__REQUIRED TASK__
Rewrite the part of the fleece article that opens with the words containing "I’ll give you" and closes with "the final product.", swapping "wool" for "cashmere" throughout.

__ARTICLE__
• • • •

Is Fleece Vegan? Or Are Animals Exploited For It?

Once winter hits, the time comes to wear bulky clothes.

However, when you’re vegan, things might get tricky. Many clothes, like sweatshirts and winter jackets, often contain materials that don’t gel well with core vegan principles.

Manufacturers often use fleece to make warm clothing, but are they exploiting animals for using it? 

I’ll give you an answer to that question below.

What Is Fleece?

Fleece is a synthetic insulating fabric made from a type of plastic called polyethylene terephthalate (PET).

Manufacturers use it to create sweaters, sweatshirts, jackets, mittens, hats, blankets… and it’s a lighter and animal-free alternative to wool.

Like wool, fleece is also lightweight and contains anti-perspiration properties that allow the moisture to evaporate and dry the garment more quickly.

People often choose fleece over wool because of its breathable fabric, which is useful during exercise. 

However, manufacturers may incorporate other fibers when they have the core fleece fibers, namely from materials such as wool, hemp or rayon. This adds a different texture to the final product. 

You can determine what type of fiber they’ve incorporated by looking at the clothing label. 

For example, if you see “cotton fleece,” it’s usually just a cotton-fleece blend, and it’s vegan. The problem is that occasionally you can find “wool fleece”, which is a blend between wool and fleece, and that’s no longer vegan.

Is Fleece Good For The Environment?

Being made from non-renewable materials — fleece isn’t the most environmentally friendly material. 

While the use of synthetic fibers and other chemicals makes fleece resistant against humidity, it ends up causing more harm than good.

When you place it in the washing machine, the material deteriorates faster than clothes with a natural fabric.

Also, the issue with polyester-based materials like fleece is that you’re allowing small particles of plastic, pesticides and chemicals to flow into the ocean.

• • • •

__PROVIDED DATA__
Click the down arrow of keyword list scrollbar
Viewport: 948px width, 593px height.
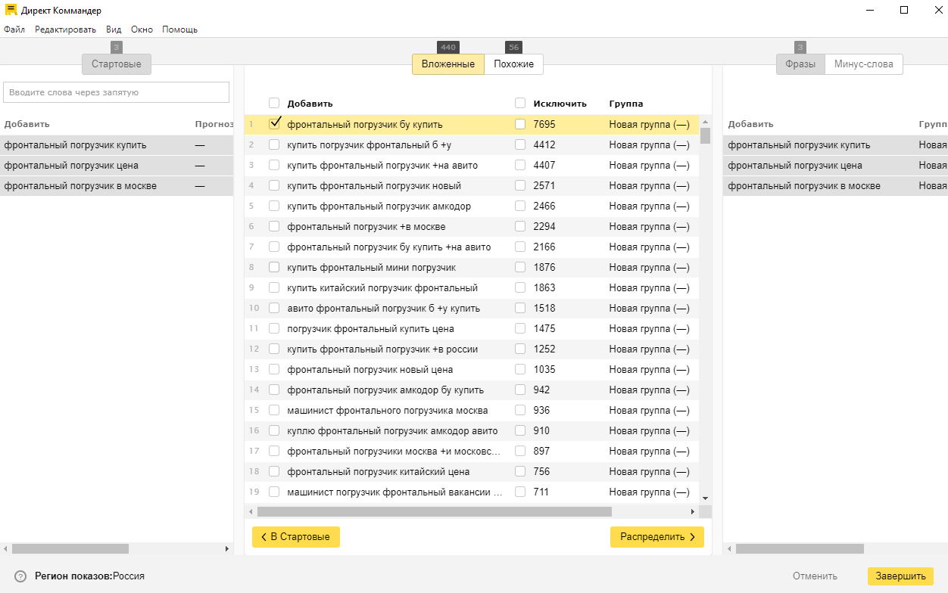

• • • •

__SOLVED PROBLEM__
I’ll give you an answer to that question below.

What Is Fleece?

Fleece is a synthetic insulating fabric made from a type of plastic called polyethylene terephthalate (PET).

Manufacturers use it to create sweaters, sweatshirts, jackets, mittens, hats, blankets… and it’s a lighter and animal-free alternative to cashmere.

Like cashmere, fleece is also lightweight and contains anti-perspiration properties that allow the moisture to evaporate and dry the garment more quickly.

People often choose fleece over cashmere because of its breathable fabric, which is useful during exercise. 

However, manufacturers may incorporate other fibers when they have the core fleece fibers, namely from materials such as cashmere, hemp or rayon. This adds a different texture to the final product.